Question

find the approximate root x3-4x-9=0 by using bisection method​

Answer 1

Hence the required root is x_4=2.6875.

Step-by-step explanation:

Given:

Let $f(x) =x^3- 4x - 9$

Then f(1) =$(1)^3- 4(1) - 9$= -12

f(2)=$(2)^3- 4(2) - 9$ = 8-8-9= -9

f(3)=$(3)^3- 4(3) - 9$=27-12-9= 6

Here f(2) is -ve and f(3) is positive. Therefore root lies in (2,3)

$x_1=\frac{2+3}{2} =2.5$

Hence the first approximation to the root is $x_1 =2.5$

$f( x_1) =2.5^3- 4\times2.5 - 9$

$f( x_1) =15.625-10 - 9$

                = -3.375

Root lies between 2.5 and 3

$x_2=\frac{2.5+3}{2} =2.75$

$x_2=2.75$

$f( x2) =2.75^3- 4\times2.75 - 9$

$f( x_2) =20.79- 11 - 9$

$f( x_2) =0.79$

Root lies between 2.5 and 2.75.

$x_3=\frac{2.5+2.75}{2} =2.625$

$x_3=2.625$

$f( x_3) =2.625^3- 4\times2.625 - 9$

$f(x_3)=18.09-10.5-9$

$f(x_3)=-1.41$

Root lies between 2.625 and 2.75.

$x_4=\frac{2.625+2.75}{2}=2.6875$

$x_4=2.6875$

Hence the required root is $x_4=2.6875$.

Answer 2

Answer:

The root of the given equation is 2.625.

Step-by-step explanation:

Given: $x^3-4x-9=0$

We have to find the approximate root by using the bisection method​.

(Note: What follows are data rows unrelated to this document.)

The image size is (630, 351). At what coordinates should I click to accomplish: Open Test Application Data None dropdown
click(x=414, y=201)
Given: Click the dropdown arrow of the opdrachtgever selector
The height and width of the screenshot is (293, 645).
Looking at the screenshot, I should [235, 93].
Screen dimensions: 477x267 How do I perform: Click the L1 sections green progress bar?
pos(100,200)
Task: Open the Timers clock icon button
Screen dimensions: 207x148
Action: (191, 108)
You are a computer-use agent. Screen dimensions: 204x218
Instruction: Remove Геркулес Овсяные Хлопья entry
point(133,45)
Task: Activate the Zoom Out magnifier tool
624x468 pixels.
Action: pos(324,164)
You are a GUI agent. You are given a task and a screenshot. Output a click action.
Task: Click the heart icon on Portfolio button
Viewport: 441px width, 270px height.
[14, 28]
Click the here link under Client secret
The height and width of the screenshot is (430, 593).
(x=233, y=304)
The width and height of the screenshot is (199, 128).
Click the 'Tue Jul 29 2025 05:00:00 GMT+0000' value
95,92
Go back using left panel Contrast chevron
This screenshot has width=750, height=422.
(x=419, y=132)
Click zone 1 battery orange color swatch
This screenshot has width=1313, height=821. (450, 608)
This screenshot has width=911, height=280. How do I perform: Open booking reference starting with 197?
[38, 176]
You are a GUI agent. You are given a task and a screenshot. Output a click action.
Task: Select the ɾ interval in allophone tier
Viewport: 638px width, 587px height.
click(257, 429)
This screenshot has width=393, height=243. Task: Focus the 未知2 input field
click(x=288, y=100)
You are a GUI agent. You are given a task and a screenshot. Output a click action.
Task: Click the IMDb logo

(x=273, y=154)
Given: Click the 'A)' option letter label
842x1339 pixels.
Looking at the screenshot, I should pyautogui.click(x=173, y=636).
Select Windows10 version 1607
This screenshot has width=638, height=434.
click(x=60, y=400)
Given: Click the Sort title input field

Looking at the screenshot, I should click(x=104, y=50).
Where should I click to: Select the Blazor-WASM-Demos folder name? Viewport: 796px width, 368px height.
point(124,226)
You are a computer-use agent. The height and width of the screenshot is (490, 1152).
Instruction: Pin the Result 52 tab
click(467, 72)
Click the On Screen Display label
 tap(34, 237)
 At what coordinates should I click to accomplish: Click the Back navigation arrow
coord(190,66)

• As we know, the bisection method is an approximation method to find the roots of the given equation by repeatedly dividing the interval.
• This method will divide the interval until the resulting interval is found, which is extremely small.

We are solving in the following way:

We have,

$x^3-4x-9=0$

First, we have to assume an interval [a, b], such that $f(a) \times f(b)<0$

So, we assume b=3 and x=1,

Then

$\begin{array}{l}f(b)=3^{3}-4 \times 3-9=6 \\f(a)=1-4-9=-12 \\f(a) \times f(b)=6 \times-12=-48<0,\end{array}$

So our assumption for the interval was correct.

Then,

$\begin{array}{l}C_{1}=\frac{a+b}{2}=\frac{3+1}{2}=2 \cdots\left(1^{\text {st }} \text { iteration }\right) \\\\f\left(C_{1}\right)=2^{3}-8-9=-9\end{array}\\\begin{array}{l}\\C_{2}=\frac{a+b}{2}=\frac{2+3}{2}=2.5 \cdots\left(2^{\text {nd }} \text { iteration }\right) \\\\f\left(C_{2}\right)=2.5^{3}-4 \times 2.5-9=-3.375\end{array}$

$\begin{array}{l}\mathrm{C}_{3}=\frac{a+b}{2}=\frac{2.5+3}{2}=2.75 \cdots\left(3^{\text {rd }} \text { iteration }\right) \\\\\mathrm{f}\left(\mathrm{C}_{3}\right)=0.79\end{array}\\\\\begin{array}{l}\mathbf{C}_{4}=\frac{a+b}{2}=\frac{2.5+2.75}{2}=2.625 \cdots\left(4^{\text {th }} \text { iteration }\right) \\\\\mathbf{f}\left(\mathbf{C}_{4}\right)=\mathbf{2 . 6 7}^{3}-4 \times 2.67-9 \approx 0\end{array}$

Hence, the root of the given equation is  2.625.